The Life on the Vine Liturgy (03/21/10):
* Before the service, at 9am, we have a teaching class which lays out the basic framework of the morning text to be preached.
* In the service, after the time of silence and invocation we sang the call to worship, Wake Up, (which we recently wrote based in the text of Roman 13), calling us to attend to the work of Christ.
* Then comes the Scripture readings, read from the four walls of the sanctuary symbolizing that we are being surrounded by the words of God, ending with a reading from the Gospel of John and how Christ did not condemn the woman caught in adultery. .
* Between the readings and the sermon is what we call the Liturgion (a litany and motion icon), which in this case was a guided meditation on the painting, “Christ and the Adulterous” by Jan Brueghel, focused on Christ’s non-condemning spirit. The questions asked were: why is Jesus the lowest in the painting? Who is at the center of the painting? What is the significance of that? Why is the crowd fading into darkness? Notice that man who dropped the stone…notice that he is the second lowest. What does his posture resemble? Notice the shape of the woman’s hands. What does all this tell us about Jesus?(click painting for larger image)
* Only after all this comes the sermon (which for us is only one aspect of the dual apex of the service), which we conceive as a focused time of displaying the gospel of Christ and drawing everyone into the Kingdom of God. In the sermon there of course will be information conveyed and reference made to grammar and genre. But the true reference of exposition is always Christ himself and his saving work towards which all our preaching must speak. This week’s sermon focused on living in the hope that while we are guilty, in Christ we are not condemned.
* After the sermon is a time of response through congregational prayer and two worship songs (Grace Flows Down, Wondrous Cross).
* Then comes the second apex of our service, the Eucharist, or Communion, or the Lord’s Table, which is itself a fully participatory exposition of the non-condemning hospitality of Christ, and a fully participatory congregational response in faith and hope.

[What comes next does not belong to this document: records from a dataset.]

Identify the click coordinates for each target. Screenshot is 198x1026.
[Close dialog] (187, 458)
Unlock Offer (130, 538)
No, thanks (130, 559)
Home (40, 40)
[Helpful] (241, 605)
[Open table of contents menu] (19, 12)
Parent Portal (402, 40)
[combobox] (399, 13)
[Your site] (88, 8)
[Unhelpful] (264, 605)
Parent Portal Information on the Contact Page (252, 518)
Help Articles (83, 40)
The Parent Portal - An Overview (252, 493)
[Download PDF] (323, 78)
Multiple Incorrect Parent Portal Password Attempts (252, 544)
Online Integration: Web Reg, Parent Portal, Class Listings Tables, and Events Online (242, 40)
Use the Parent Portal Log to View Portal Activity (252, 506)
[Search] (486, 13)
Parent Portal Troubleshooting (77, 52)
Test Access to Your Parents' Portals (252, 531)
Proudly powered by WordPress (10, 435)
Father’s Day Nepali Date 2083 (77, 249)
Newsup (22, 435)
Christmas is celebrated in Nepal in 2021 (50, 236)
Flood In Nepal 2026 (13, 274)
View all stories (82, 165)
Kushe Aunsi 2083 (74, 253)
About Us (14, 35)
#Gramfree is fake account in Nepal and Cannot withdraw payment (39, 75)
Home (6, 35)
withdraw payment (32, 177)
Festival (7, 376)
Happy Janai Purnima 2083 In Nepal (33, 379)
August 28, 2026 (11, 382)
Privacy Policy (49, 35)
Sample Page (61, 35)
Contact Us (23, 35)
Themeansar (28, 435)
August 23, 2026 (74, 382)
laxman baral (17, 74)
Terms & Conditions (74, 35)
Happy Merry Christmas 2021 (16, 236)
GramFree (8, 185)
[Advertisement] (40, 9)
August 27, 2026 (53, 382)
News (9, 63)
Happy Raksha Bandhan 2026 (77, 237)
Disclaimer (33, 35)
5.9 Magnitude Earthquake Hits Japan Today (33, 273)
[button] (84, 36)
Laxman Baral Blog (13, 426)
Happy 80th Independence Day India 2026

* During this time of coming to the Table we celebrate the non-condemning love of Christ in three songs: You are My King, Kyrie Eleison (a song we wrote on Christ’s death, resurrection, and ascension), and Let us Love and Sing and Wonder.
* Finally, in the Benediction, we are sent out as the non-condemned people of God, the Body of Christ, offered for the life of the world.Of course, reading this pails compared to experiencing it. But for us, at Life on the Vine, exposition happens throughout the entire service, not just in the sermon. And it is done is a fully biblical, artistic, and immersive situation. Instead of a 30 minute exposition of the grammar, structure, and meaning of Romans 8, we have a 75 minutes exposition engaging the heart, soul, mind, and spirit, rather than just the mind.
So let it not be said that this missional church doesn’t care about biblical exposition, but rather that we care so much that we make and entire service out of it!
So, then, where does biblical exposition happen for you in your context? Is it similar or different?